TRIBUNA FUTBOLERA

Ronaldinho y el Chícharo

Un futbolista digno de ser considerado un mago llega al Querétaro. Otro, bastante torpe con el balón, llegó al Real Madrid. Ronaldinho será garantía de dos cosas: que se llene la Corregidora y que cada vez que los Gallos vayan de visita haya grandes entradas; todo por verlo. No sé si el brasileño vaya a desplegar un nivel de juego envolvente como el que tuvo en sus buenas épocas, pero de lo que sí tengo certeza es que pinceladas únicas (como nadie más las ha hecho ni hará) habrá de regalarnos.

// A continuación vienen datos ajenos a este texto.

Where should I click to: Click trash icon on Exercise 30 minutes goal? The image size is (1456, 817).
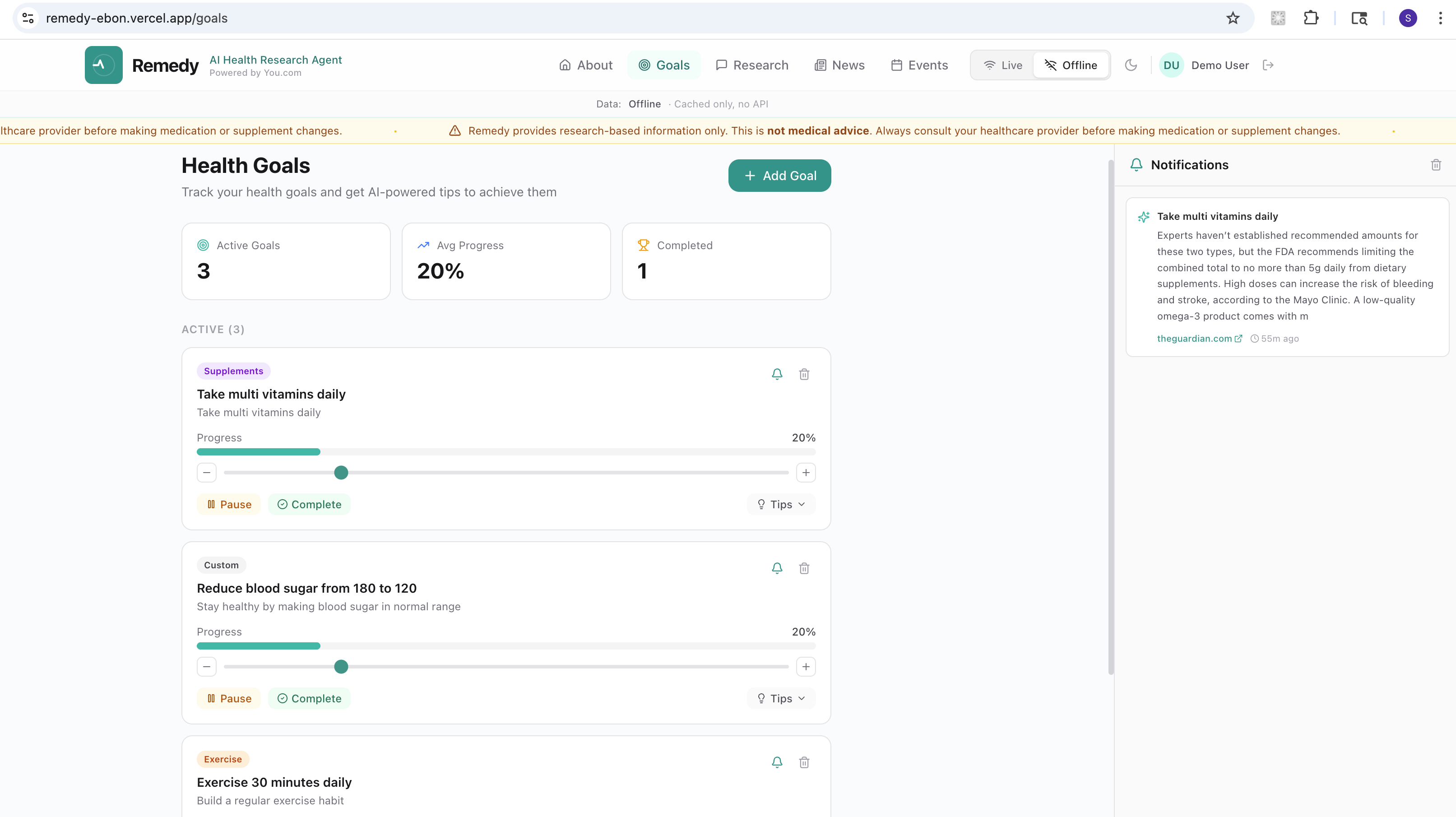tap(804, 762)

En mi vida, es el futbolista que más me ha impresionado, por encima de Maradona, Van Basten, Zidane o Messi, por mencionar algunos. Y es que lo que Ronaldinho sabe hacer con el balón es un escándalo.Pero es importante comprender que aquel Ronaldinho del Barcelona se fue y no volverá. Primer punto para ubicarnos. Lo esperanzador es que su alegría en el campo nos hará ver algo distinto a todo lo que hemos visto. O eso quiero creer. Ningún futbolista rival había sido ovacionado y aplaudido en el Santiago Bernabéu… como lo fue Ronaldinho tras anotar dos goles monumentales con el Barcelona en el campo del Real Madrid. Eso lo dice todo. Lo que muchos se preguntarán (me incluyo) es por qué al Querétaro y no al Tigres, Santos, Pachuca, América, Cruz Azul… Ronaldinho llega al humilde, atosigado, problemático, Querétaro.Siempre me han gustado las historias donde los pobres se alzan en contra de los opulentos, burgueses, poderosos. Como Maradona en el humilde Nápoles de Italia, que era uno antes de Maradona y fue otro después de él. No es lo mismo llegar al Querétaro que al Real Madrid. El Chícharo meterá goles, claro está, con la ayuda de Ronaldo, Modric, Benzemá, Kroos y James. Así, cualquiera ¿no? Y el meter goles no le quitará a Javier Hernández el tropezarse con la pelota, fallar ante el marco abierto, caerse en el área chica y terminar metiendo el balón con la espalda, el hombro, la panza o la cara. Es la suerte que bien lo ha acompañado siempre.Javier Hernández llega a un Real Madrid campeón de Europa y con la mejor plantilla. En pocas palabras: al paraíso. En cambio Ronaldinho llega a un Querétaro que siempre ha sido eso: el Querétaro. Hace 10 años Ronaldinho aterrizó en un Barcelona donde sólo había depresión, y él llegó riéndose cuando en ese club no se reía ni Dios. Tras su paso por el Barça todo fue alegría y todo mundo volvió a sonreír en Cataluña. Esperemos que venga con una sonrisa y nos regale de ese talento único que seguramente aun conserva.